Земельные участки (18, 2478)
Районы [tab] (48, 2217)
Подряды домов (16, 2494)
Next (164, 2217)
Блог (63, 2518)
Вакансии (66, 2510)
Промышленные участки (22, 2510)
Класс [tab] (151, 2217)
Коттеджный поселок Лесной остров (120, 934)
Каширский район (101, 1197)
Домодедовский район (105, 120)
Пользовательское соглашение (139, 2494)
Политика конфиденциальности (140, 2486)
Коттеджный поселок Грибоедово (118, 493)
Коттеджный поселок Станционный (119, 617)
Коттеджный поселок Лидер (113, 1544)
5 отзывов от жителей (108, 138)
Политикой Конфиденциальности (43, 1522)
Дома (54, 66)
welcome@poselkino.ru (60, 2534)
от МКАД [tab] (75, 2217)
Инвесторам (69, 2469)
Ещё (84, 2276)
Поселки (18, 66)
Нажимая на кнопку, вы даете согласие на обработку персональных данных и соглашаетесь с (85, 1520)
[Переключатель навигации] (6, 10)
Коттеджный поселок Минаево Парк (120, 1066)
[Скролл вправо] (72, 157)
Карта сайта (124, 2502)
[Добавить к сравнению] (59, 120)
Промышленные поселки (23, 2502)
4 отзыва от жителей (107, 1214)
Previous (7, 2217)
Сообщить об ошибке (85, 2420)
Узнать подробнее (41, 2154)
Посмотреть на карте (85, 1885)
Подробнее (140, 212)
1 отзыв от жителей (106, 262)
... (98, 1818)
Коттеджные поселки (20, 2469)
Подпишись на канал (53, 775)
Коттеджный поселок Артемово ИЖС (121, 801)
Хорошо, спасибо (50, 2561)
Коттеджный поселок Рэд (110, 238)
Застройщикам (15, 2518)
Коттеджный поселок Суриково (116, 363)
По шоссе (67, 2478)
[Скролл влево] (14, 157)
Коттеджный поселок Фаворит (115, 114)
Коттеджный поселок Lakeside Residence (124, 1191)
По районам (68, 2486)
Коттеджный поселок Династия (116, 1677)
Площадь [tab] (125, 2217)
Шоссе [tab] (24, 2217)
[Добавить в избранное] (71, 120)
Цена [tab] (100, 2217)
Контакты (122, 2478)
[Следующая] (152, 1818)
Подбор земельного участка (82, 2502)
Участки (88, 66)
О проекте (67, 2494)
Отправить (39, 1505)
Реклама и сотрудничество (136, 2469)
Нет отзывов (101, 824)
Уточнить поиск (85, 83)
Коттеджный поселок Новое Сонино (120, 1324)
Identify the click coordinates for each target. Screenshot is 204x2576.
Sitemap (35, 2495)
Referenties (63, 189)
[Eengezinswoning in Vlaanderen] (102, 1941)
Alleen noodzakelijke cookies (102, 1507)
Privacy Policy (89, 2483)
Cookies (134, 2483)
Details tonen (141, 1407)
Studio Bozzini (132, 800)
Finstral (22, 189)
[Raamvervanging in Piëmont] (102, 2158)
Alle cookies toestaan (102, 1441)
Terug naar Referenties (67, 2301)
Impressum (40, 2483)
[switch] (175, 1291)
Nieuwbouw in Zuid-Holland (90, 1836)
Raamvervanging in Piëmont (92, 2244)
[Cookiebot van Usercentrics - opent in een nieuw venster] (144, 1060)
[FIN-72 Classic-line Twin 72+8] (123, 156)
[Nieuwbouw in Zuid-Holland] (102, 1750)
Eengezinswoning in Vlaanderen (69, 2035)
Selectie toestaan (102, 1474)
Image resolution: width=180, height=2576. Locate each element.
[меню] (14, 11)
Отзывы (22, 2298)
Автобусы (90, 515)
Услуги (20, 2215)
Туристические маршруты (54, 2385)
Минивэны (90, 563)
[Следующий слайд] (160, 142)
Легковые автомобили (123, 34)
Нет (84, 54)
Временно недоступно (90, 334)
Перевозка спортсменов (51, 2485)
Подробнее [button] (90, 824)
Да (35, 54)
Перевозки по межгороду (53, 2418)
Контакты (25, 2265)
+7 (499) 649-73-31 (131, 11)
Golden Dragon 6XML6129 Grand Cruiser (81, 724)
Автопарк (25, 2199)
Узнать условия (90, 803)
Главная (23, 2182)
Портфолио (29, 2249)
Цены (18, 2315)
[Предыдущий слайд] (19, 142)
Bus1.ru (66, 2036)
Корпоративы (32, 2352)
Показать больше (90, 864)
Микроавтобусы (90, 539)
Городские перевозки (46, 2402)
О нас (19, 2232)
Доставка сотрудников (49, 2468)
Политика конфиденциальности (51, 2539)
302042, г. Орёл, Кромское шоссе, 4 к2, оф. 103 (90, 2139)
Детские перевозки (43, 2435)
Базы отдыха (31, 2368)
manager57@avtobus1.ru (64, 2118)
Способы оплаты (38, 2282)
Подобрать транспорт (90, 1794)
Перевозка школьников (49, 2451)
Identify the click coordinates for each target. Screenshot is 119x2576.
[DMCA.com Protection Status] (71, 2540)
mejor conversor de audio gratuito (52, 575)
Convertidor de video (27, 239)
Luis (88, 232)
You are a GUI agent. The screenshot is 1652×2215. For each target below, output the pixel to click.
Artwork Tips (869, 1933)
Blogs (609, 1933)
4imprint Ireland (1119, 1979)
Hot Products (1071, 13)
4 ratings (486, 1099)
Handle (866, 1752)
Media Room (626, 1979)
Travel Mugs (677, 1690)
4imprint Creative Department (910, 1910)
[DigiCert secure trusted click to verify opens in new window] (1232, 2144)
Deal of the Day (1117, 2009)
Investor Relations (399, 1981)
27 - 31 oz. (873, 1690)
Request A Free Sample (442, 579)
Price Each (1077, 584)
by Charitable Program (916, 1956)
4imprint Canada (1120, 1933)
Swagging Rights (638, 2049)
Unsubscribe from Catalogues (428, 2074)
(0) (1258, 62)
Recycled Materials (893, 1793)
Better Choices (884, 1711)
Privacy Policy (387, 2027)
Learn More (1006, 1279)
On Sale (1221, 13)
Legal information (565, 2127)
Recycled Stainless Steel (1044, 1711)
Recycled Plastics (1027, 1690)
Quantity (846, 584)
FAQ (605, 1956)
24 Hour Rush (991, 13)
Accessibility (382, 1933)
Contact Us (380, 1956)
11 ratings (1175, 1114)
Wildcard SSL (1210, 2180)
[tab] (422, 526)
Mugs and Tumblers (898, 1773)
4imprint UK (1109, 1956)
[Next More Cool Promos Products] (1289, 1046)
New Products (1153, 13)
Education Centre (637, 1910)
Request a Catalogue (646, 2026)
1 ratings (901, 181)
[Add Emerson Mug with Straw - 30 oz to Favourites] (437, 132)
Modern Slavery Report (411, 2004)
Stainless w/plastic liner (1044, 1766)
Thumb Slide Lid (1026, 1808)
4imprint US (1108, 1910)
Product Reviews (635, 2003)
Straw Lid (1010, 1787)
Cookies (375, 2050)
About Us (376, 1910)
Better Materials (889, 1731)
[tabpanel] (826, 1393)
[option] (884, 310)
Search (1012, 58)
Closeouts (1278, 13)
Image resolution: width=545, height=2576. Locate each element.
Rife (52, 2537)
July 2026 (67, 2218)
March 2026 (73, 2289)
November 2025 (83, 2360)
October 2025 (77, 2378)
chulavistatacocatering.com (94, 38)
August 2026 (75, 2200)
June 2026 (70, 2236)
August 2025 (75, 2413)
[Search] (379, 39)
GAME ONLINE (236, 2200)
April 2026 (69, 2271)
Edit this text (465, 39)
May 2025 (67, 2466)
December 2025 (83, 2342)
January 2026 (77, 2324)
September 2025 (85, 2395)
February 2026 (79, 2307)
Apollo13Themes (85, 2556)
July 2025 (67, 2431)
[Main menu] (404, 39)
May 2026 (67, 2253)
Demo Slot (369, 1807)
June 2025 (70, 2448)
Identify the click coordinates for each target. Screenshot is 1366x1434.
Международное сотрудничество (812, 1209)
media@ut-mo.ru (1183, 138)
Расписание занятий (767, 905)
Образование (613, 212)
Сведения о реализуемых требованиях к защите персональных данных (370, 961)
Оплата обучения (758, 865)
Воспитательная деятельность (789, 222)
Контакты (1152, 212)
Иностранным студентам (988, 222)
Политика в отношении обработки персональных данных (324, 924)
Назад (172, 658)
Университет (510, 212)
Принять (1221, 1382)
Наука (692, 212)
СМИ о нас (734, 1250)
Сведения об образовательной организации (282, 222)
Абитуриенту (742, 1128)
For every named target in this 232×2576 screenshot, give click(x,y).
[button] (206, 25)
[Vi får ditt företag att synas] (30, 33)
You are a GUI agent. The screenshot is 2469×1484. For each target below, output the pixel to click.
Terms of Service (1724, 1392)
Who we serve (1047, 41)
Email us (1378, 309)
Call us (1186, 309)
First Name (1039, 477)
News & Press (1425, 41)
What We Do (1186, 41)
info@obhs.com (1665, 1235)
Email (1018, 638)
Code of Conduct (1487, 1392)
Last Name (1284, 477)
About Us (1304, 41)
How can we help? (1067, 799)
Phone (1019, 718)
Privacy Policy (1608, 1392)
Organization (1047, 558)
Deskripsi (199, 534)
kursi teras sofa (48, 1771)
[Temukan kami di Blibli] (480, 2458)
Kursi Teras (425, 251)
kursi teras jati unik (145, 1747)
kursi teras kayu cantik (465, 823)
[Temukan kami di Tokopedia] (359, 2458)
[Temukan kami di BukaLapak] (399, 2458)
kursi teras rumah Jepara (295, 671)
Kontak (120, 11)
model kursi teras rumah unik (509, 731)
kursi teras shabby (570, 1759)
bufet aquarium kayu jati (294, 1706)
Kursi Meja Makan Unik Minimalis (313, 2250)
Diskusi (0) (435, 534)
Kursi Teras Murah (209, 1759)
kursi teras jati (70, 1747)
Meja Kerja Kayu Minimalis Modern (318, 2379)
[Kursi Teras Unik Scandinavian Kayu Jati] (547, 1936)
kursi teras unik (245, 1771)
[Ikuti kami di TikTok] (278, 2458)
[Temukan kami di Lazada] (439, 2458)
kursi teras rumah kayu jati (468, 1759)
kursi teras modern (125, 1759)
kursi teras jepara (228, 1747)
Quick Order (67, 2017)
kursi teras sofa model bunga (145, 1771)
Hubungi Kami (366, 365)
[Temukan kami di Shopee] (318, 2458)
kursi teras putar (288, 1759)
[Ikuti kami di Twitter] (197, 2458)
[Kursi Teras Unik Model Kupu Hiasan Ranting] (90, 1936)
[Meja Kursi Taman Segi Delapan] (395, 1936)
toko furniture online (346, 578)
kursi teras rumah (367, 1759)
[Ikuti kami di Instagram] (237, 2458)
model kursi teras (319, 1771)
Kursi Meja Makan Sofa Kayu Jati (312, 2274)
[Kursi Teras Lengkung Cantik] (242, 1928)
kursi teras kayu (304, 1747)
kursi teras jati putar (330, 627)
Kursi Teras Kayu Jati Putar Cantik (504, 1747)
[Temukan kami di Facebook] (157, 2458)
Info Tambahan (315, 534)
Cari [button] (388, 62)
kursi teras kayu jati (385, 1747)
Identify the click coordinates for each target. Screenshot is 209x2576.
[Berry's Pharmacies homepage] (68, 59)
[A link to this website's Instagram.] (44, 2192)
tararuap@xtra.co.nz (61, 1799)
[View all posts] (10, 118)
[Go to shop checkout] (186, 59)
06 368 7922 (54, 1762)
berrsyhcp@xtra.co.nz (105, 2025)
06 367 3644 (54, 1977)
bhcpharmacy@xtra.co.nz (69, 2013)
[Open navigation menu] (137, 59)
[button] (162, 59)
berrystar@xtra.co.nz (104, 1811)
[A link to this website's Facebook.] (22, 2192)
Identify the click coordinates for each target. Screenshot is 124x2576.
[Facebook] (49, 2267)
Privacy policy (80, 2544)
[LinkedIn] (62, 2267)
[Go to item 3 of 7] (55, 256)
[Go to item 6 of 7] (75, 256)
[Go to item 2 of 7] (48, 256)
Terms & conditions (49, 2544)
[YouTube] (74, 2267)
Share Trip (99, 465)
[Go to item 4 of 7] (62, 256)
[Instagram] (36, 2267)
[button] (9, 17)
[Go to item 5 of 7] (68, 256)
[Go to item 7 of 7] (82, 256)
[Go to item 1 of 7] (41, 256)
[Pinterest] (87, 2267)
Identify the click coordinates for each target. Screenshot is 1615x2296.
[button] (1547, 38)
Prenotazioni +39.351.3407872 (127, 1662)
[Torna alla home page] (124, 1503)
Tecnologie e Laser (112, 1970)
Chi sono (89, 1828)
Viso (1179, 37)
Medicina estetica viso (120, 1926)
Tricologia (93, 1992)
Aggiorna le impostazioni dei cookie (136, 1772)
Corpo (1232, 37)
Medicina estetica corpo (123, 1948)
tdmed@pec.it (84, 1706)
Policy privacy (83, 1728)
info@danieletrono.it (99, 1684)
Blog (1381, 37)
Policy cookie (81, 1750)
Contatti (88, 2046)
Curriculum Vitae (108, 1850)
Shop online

※ ※ ※

◆ TO DO: Everything from the line with "Contact Us (380, 1956)" through the line with "[Main menu] (404, 39)" in the listing above must be retyped exactly, with nothing added.

◆ TASK RESPONSE:
Contact Us (380, 1956)
11 ratings (1175, 1114)
Wildcard SSL (1210, 2180)
[tab] (422, 526)
Mugs and Tumblers (898, 1773)
4imprint UK (1109, 1956)
[Next More Cool Promos Products] (1289, 1046)
New Products (1153, 13)
Education Centre (637, 1910)
Request a Catalogue (646, 2026)
1 ratings (901, 181)
[Add Emerson Mug with Straw - 30 oz to Favourites] (437, 132)
Modern Slavery Report (411, 2004)
Stainless w/plastic liner (1044, 1766)
Thumb Slide Lid (1026, 1808)
4imprint US (1108, 1910)
Product Reviews (635, 2003)
Straw Lid (1010, 1787)
Cookies (375, 2050)
About Us (376, 1910)
Better Materials (889, 1731)
[tabpanel] (826, 1393)
[option] (884, 310)
Search (1012, 58)
Closeouts (1278, 13)
Image resolution: width=545, height=2576. Locate each element.
Rife (52, 2537)
July 2026 (67, 2218)
March 2026 (73, 2289)
November 2025 (83, 2360)
October 2025 (77, 2378)
chulavistatacocatering.com (94, 38)
August 2026 (75, 2200)
June 2026 (70, 2236)
August 2025 (75, 2413)
[Search] (379, 39)
GAME ONLINE (236, 2200)
April 2026 (69, 2271)
Edit this text (465, 39)
May 2025 (67, 2466)
December 2025 (83, 2342)
January 2026 (77, 2324)
September 2025 (85, 2395)
February 2026 (79, 2307)
Apollo13Themes (85, 2556)
July 2025 (67, 2431)
[Main menu] (404, 39)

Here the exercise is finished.